Stored data:
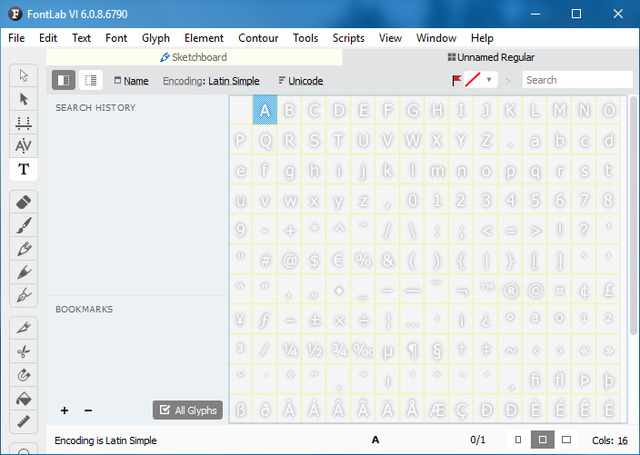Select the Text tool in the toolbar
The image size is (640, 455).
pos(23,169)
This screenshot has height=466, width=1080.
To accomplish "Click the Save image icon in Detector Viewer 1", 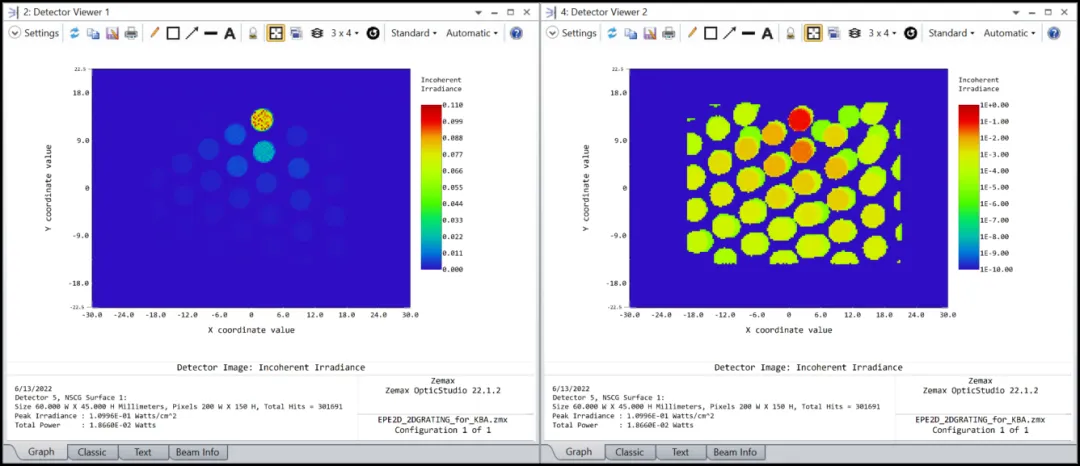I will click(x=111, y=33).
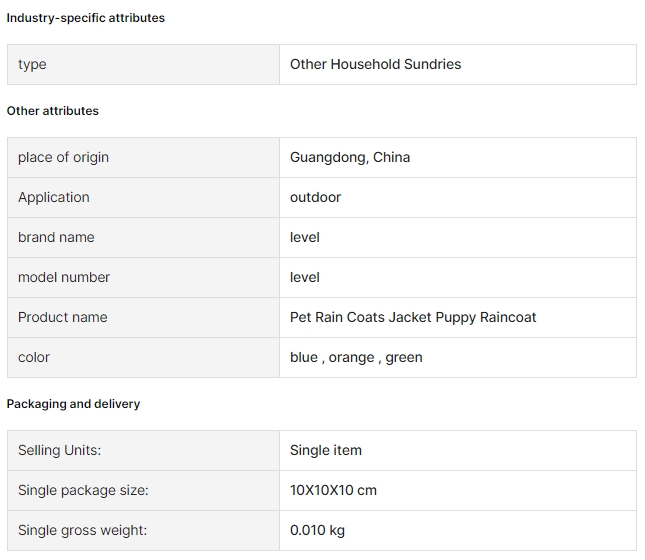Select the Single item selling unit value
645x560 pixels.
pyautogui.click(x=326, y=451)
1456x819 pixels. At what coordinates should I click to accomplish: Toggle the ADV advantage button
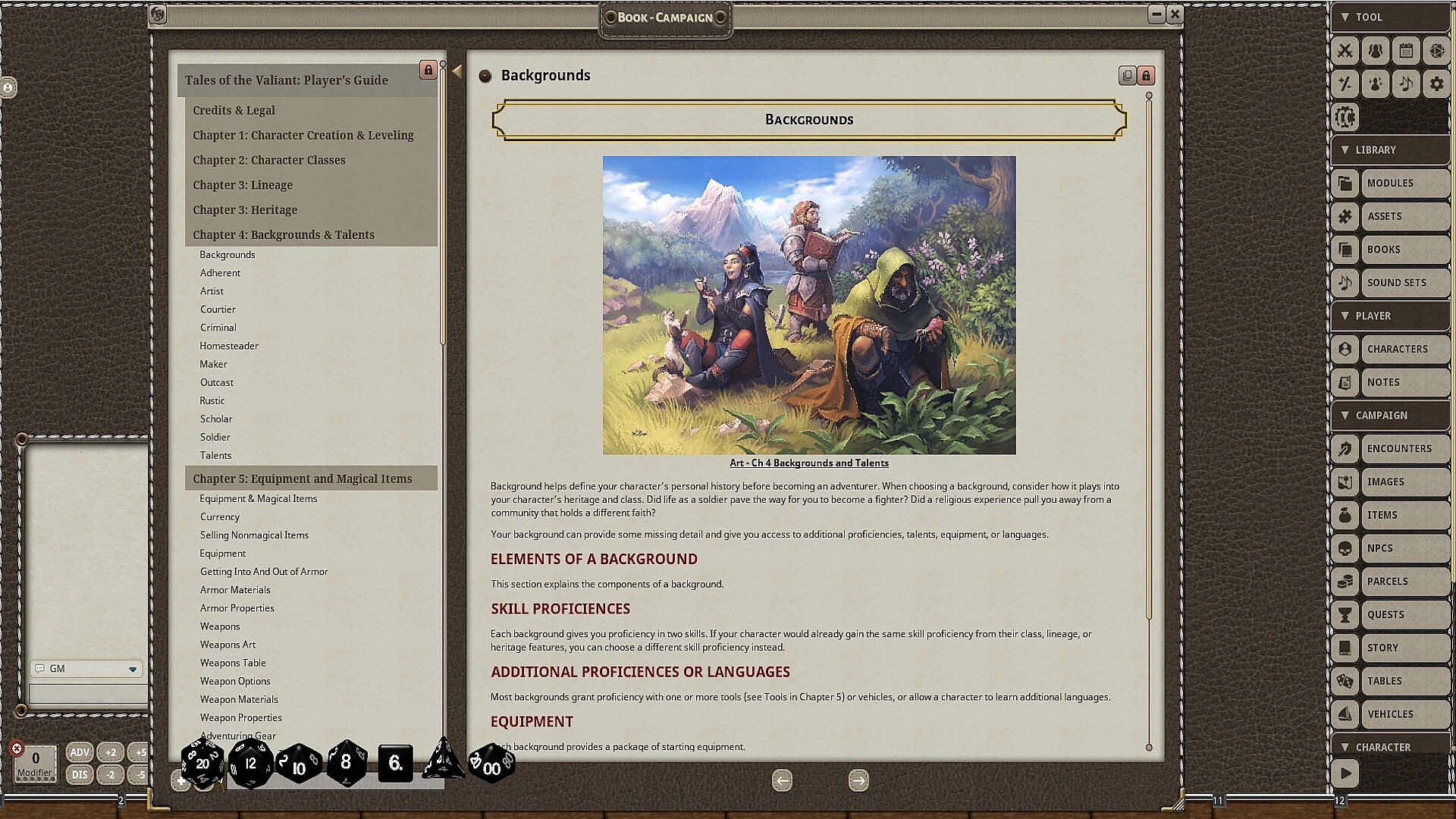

Your instructions => List each line from the entries above that contains the string "pixels".

Answer for this exercise =>
645x560 pixels.
1456x819 pixels. At what coordinates should I click to accomplish: Toggle the ADV advantage button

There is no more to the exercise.